A cabeça fica de repente despojada dos seus fieis hospedes. Milhões de trocas eléctricas parecem ficar com a actividade reduzida ao essencial e apenas os comportamentos mais rudimentares são efectuados com exactidão.
Os pensamentos aparecem apenas de passagem. Como se não se quisessem demorar. Deixam uma ideia, adivinha-se um filão, surge uma imagem, mas quando se tenta elaborar, associar, construir uma narrativa, pluf... já não estão lá. As palavras, como abstracções que são, pertencem à clareza inacessivel! Não podendo dizer que a cabeça esteja vazia, diria que terá talvez portas e janelas abertas, e que não estando bem arrumada e aprumada não se torna convidativa para esses pensamentos que tanto gosta se queiram instalar e medrar. Incapaz de organizar uma história, real, filosófica ou simplesmente especulativa, limita-se à vivência indefinida da passagem das horas.
E um pensamento algo infantil parece agarrar-se à ombreira da porta antes de se lhe escapar por completo: "Para onde irão todos esses pensamentos?"
_______________ _______________
É sabido há muitos séculos que a sabedoria não se possui. Essa ideia só por si é a antítese da verdadeira sapiência. Nenhum homem verdadeiramente sábio afirmou alguma vez ser dono de uma ideia ou ter sobre ela algum domínio. Um pensamento é uma construção que só cresce e se desenvolve quando exposta às intempéries do confronto, e será sempre uma obra inacabada
_______________ _______________
Um pensamento entrou pela janela mas vendo a porta aberta saiu de mansinho..
Apanhou uma corrente de ar quente e subiu, subiu... ao contrário de Ícaro (que não conhecia ainda bem as leis da física) à medida que subia ia ficando mais compacto e frio, e por isso mesmo mais claro e transparente, até se transformar numa ínfima pedra de gelo (que como sabem os pensamentos quanto mais grandiosos menos espaço ocupam).
E assim, pequeno, límpido e brilhante se despenhou sobre a terra, transformando-se em chuva miúda.
Quis a sorte que fosse cair bem em cima de um dos seres mais antigos e perfeitos!
Uma enorme árvore secular, aparentemente indistinta das restantes árvores da floresta, que com aparente indiferença o recebeu nas suas folhas, o acolheu, e o integrou tornando-o parte constituinte de si própria.
Há naquela floresta várias árvores como esta.
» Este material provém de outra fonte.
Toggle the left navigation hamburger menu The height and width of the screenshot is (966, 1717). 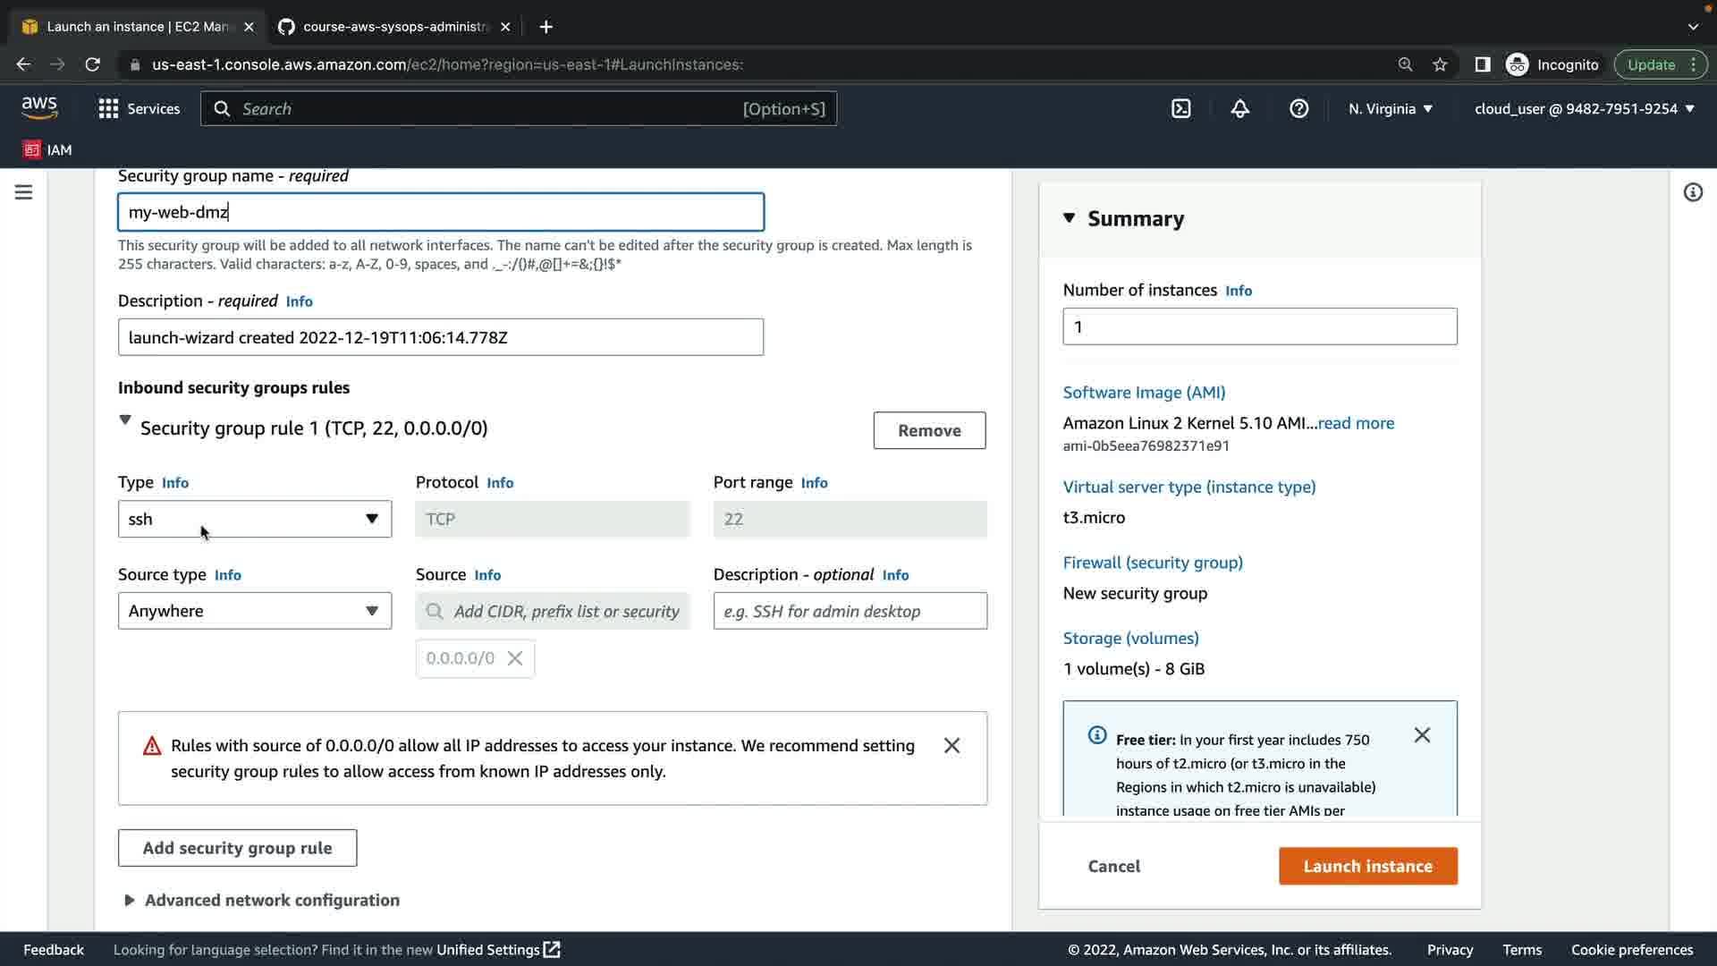(23, 192)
Prenhes de pensamentos, pensamentos de todos os géneros, sem idade, sem género, sem cor, sem religião, sem moral. Pensamentos que buscam pensadores, e estão atentos aos caminhantes que de quando em vez por ali passam. E quando podem, às vezes sem pedir licença, apanham boleias nas mentes livres, e constroem na teia indecifrável da alma humana, encadeamentos únicos, narrativas singulares, ideias novas, até serem libertados de novo, completamente transformados, para reiniciarem o ciclo da sua existência.
Caminho de Santiago - Árvore na Via da Plata - em San Cristovo de Cea (Junho 2018) |
PS - Deveriam na escola ensinar o ciclo dos pensamentos, da mesma forma que ensinam o ciclo da água, do carbono, do oxigénio, ..?
Isto é o que se chama verdadeiramente soltar e dar liberdade ao pensamento.